Rare chick hatches

We’ve got exciting news from our Birds section with the hatching of a rare Victoria crowned pigeon.

Just months after the arrival of a male for our resident female, as part of an EAZA managed studbook breeding programme, the pair have had their first successful hatch – and the chick is already starting to have a nosey out of the nest!

Section Leader, Nicola Wright, said: “The chick hatched at the end of September following a 30-day incubation.
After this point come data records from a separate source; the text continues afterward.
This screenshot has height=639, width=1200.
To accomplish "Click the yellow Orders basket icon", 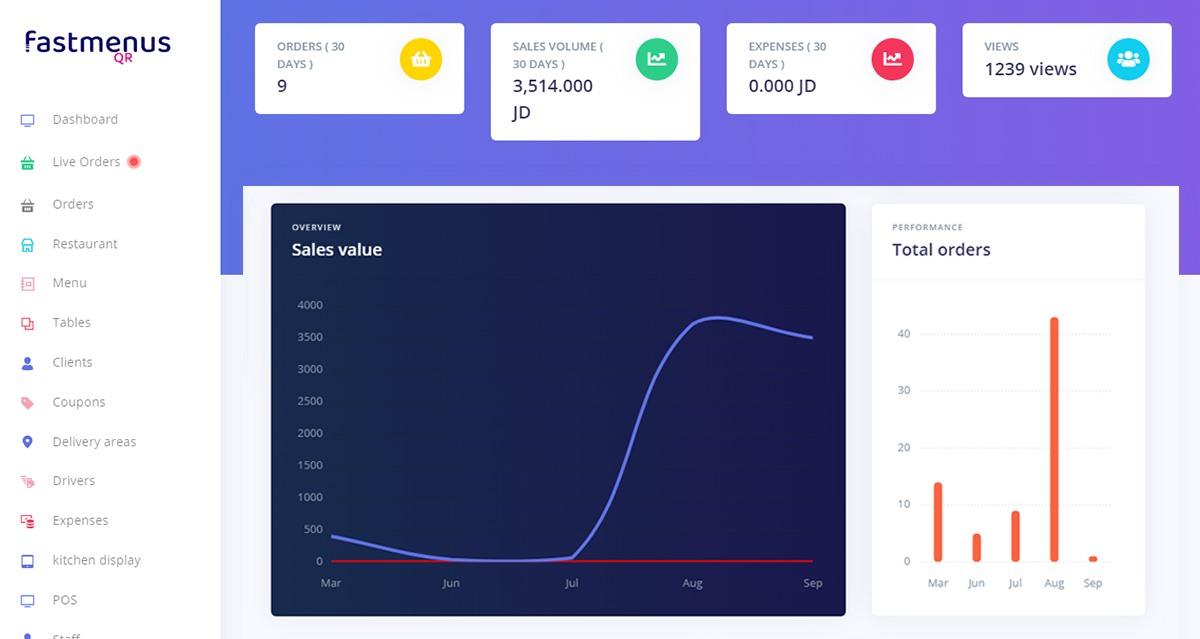I will (x=420, y=59).
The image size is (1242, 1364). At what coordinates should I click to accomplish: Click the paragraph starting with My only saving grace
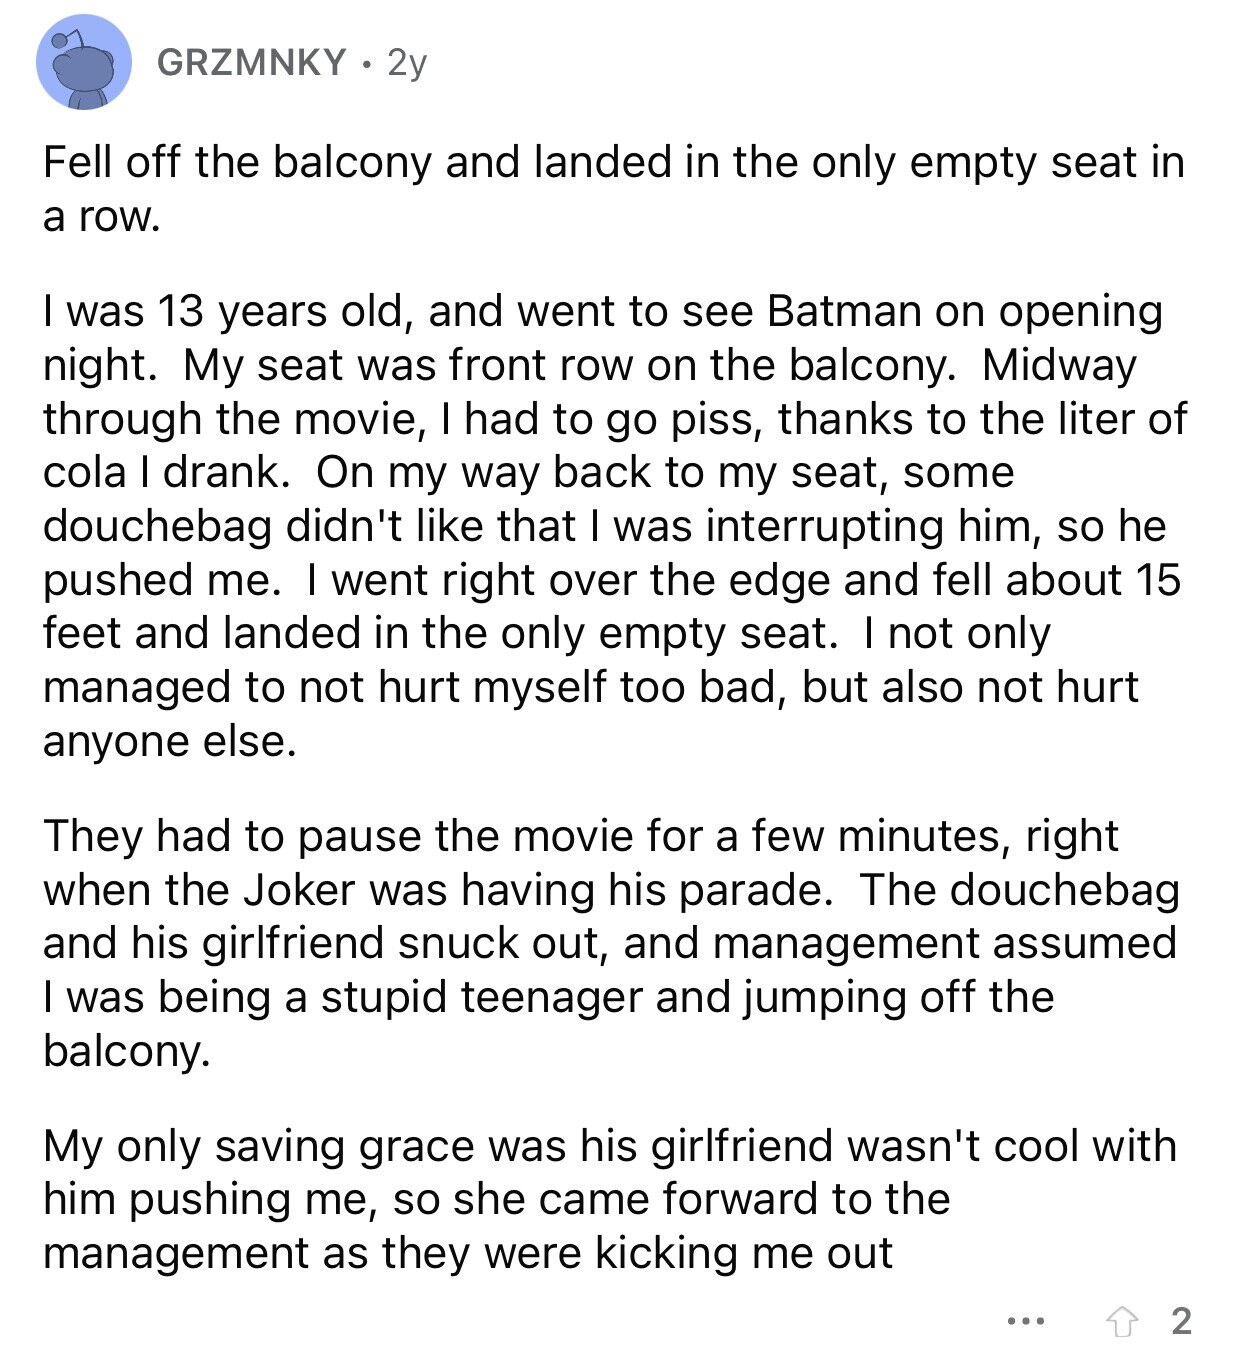(x=609, y=1199)
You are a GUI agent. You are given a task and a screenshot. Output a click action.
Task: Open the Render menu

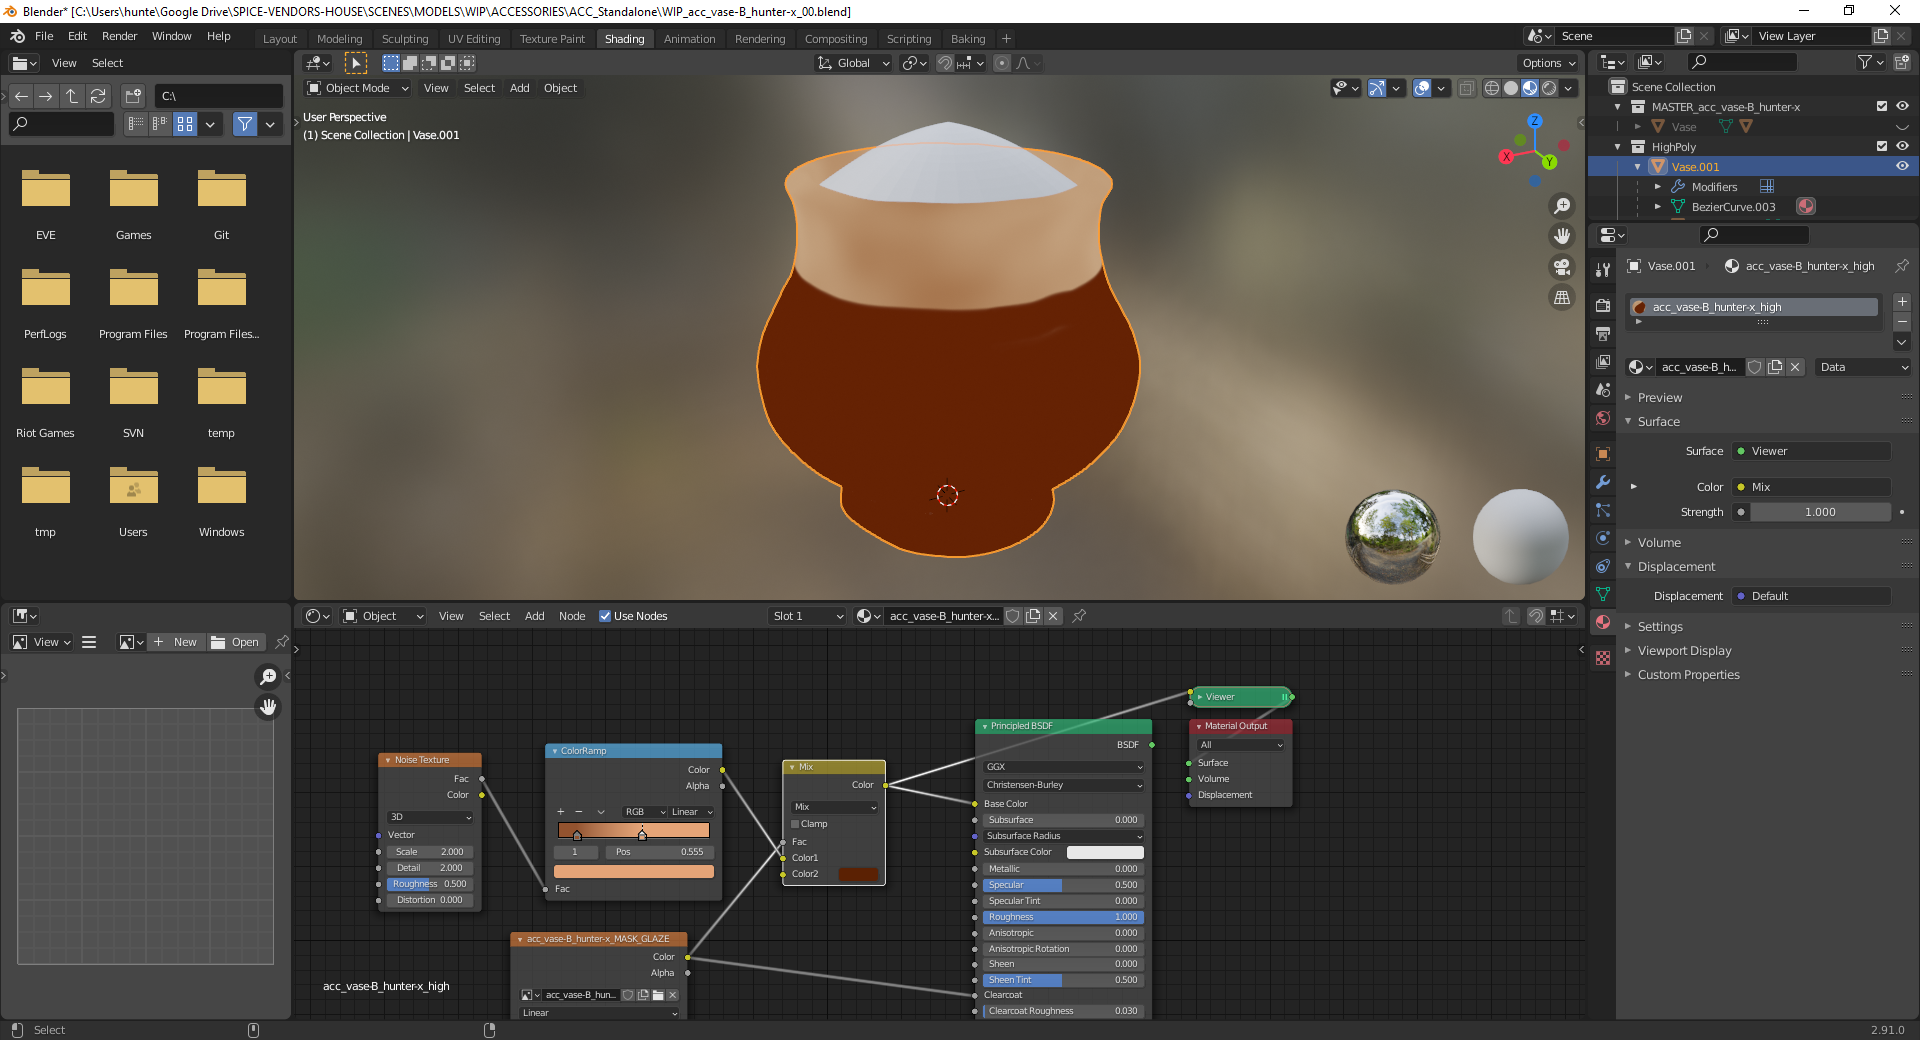coord(119,36)
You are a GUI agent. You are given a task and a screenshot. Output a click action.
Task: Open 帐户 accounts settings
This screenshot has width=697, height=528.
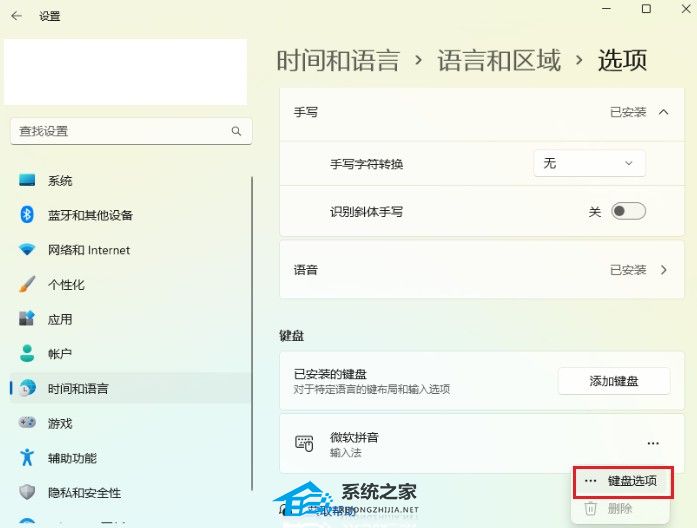tap(60, 354)
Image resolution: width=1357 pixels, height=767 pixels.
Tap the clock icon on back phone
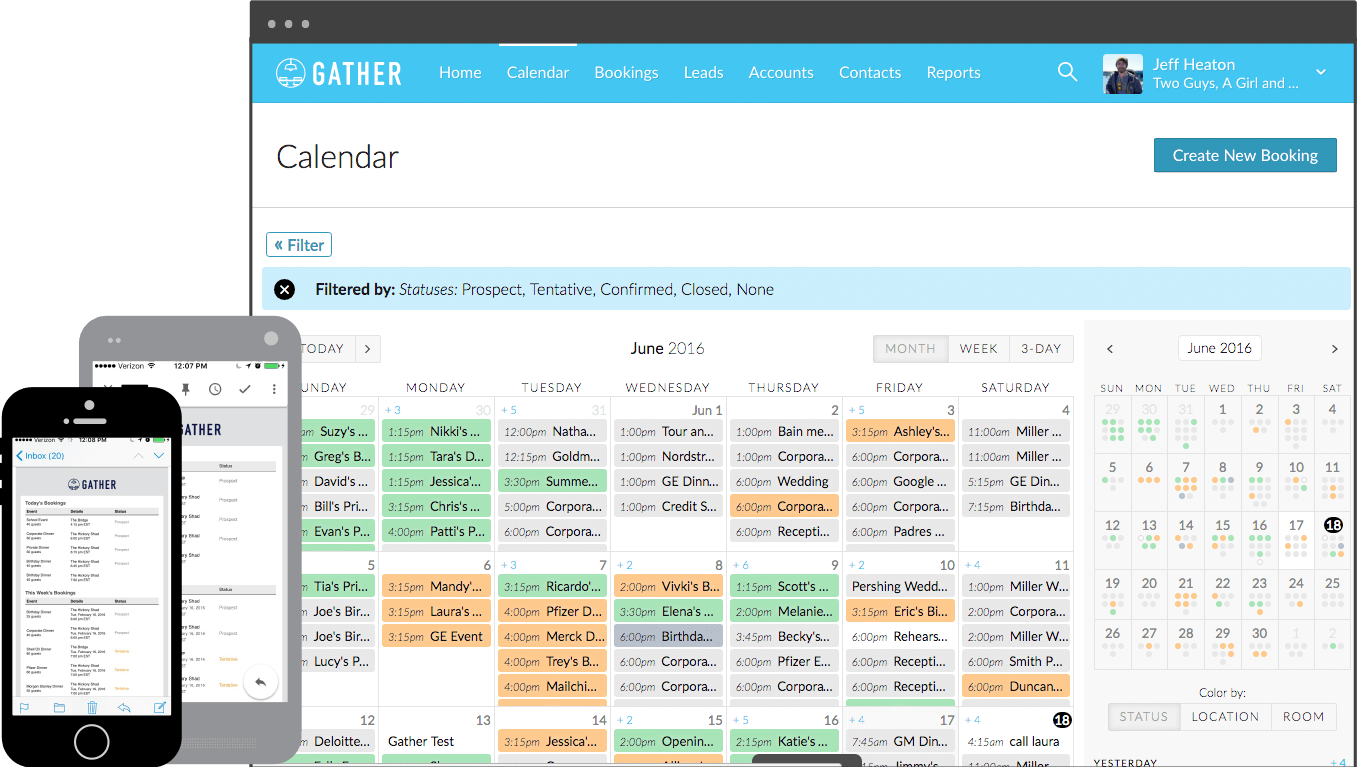[215, 389]

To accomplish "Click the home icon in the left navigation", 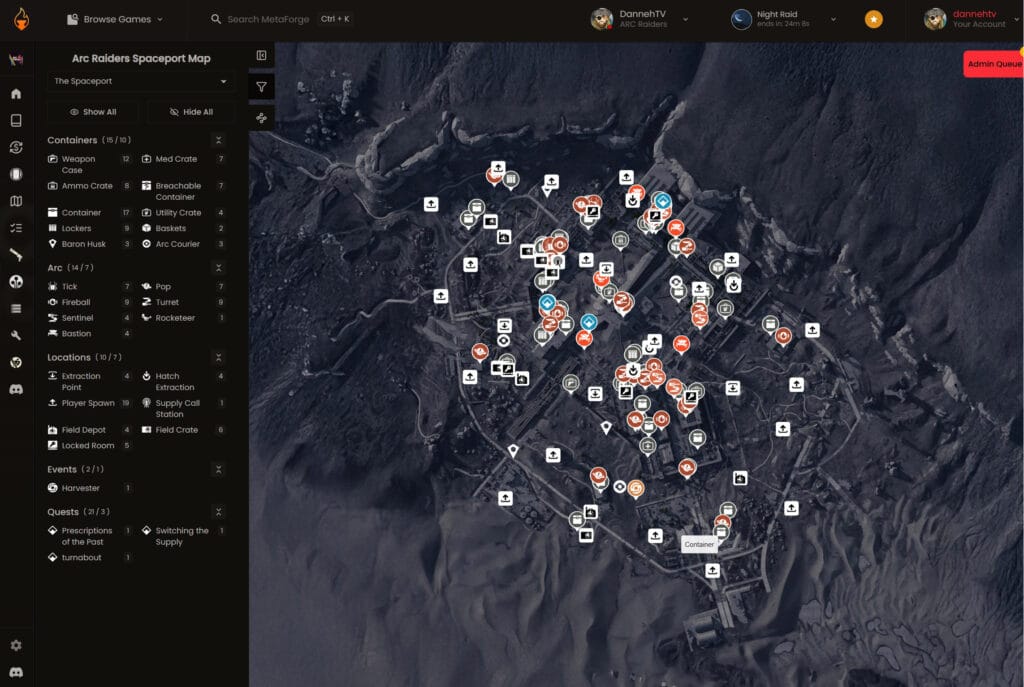I will [16, 92].
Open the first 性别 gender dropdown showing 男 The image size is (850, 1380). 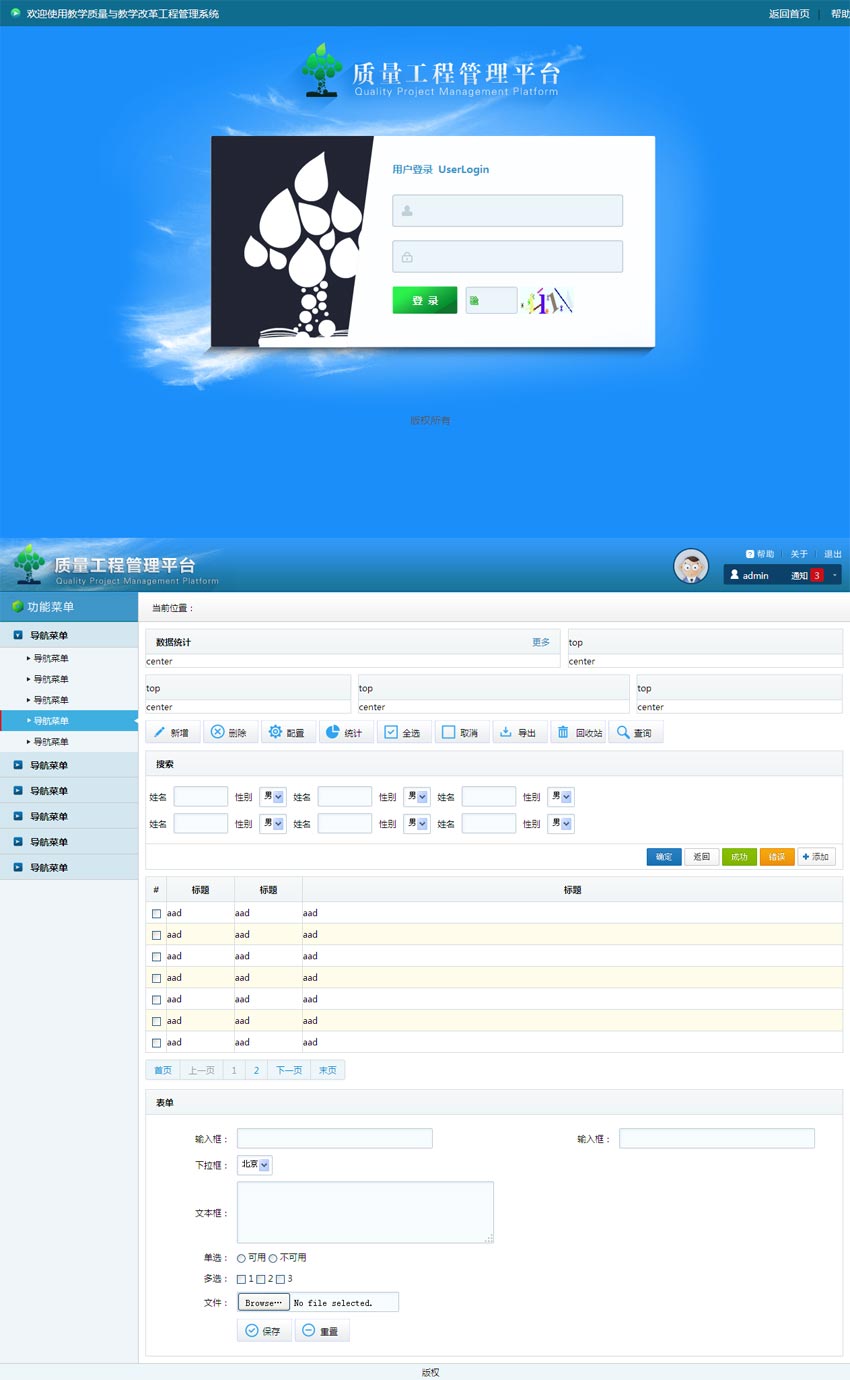(272, 796)
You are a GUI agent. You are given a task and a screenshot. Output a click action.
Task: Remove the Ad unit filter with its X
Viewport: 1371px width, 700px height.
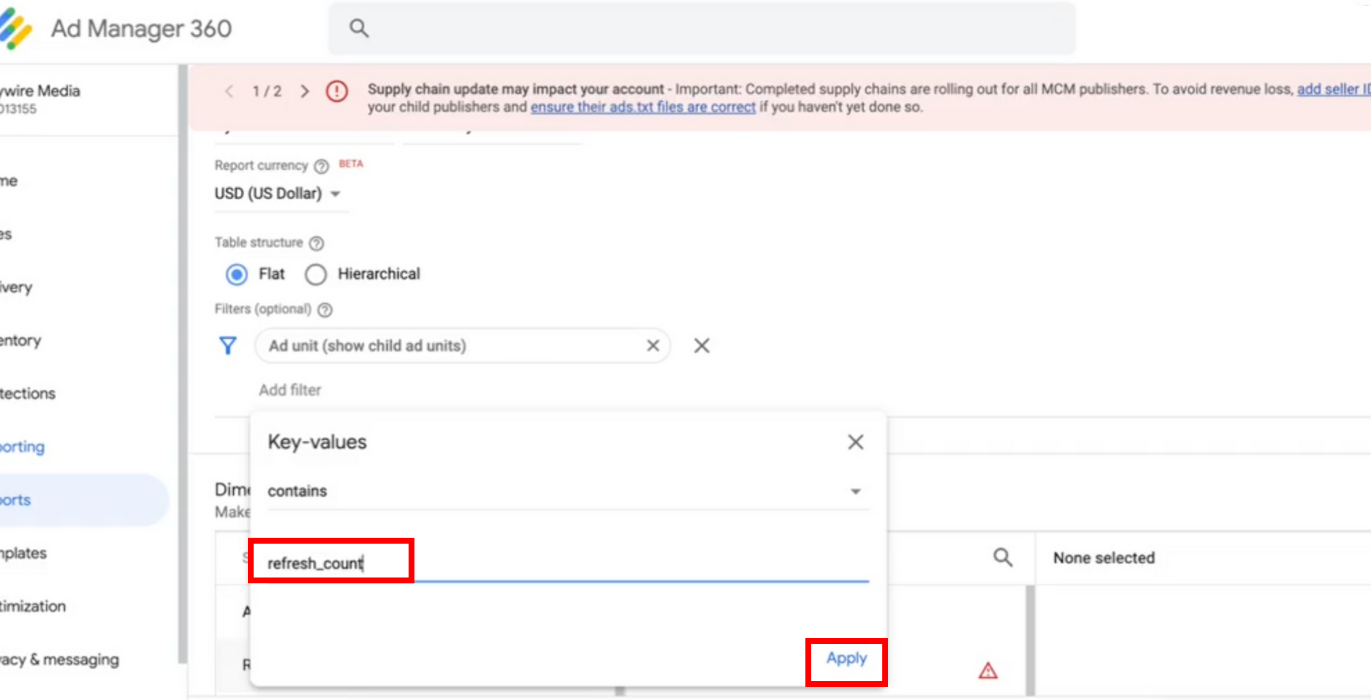[653, 345]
“It’s the first chance we’ve had to work with a Victoria crowned pigeon chick, so it’s a learning curve for us all, but it looks to be doing really well and the parents are being very attentive and we’re really pleased the pairing has proved successful so quickly.”

Both parents will care for their offspring while in the nest and for the first few months after it fledges.

Once it’s old enough keepers will be able to catch up the bird to officially sex it and add an identification ring to its leg.

Listed as near threatened on the IUCN Red List, the regal looking bird, which is the biggest of all pigeon species, is suffering a rapid decline in its native New Guinea due to the destruction of its forest habitat.

The blue-grey coloured bird, named after Queen Victoria, is also a prized trophy for poachers.

Our Victoria crowned pigeon family can be found in Lorikeet Lookout, where the birds have built their nest on the high apex of the walkthrough exhibit’s feeding station.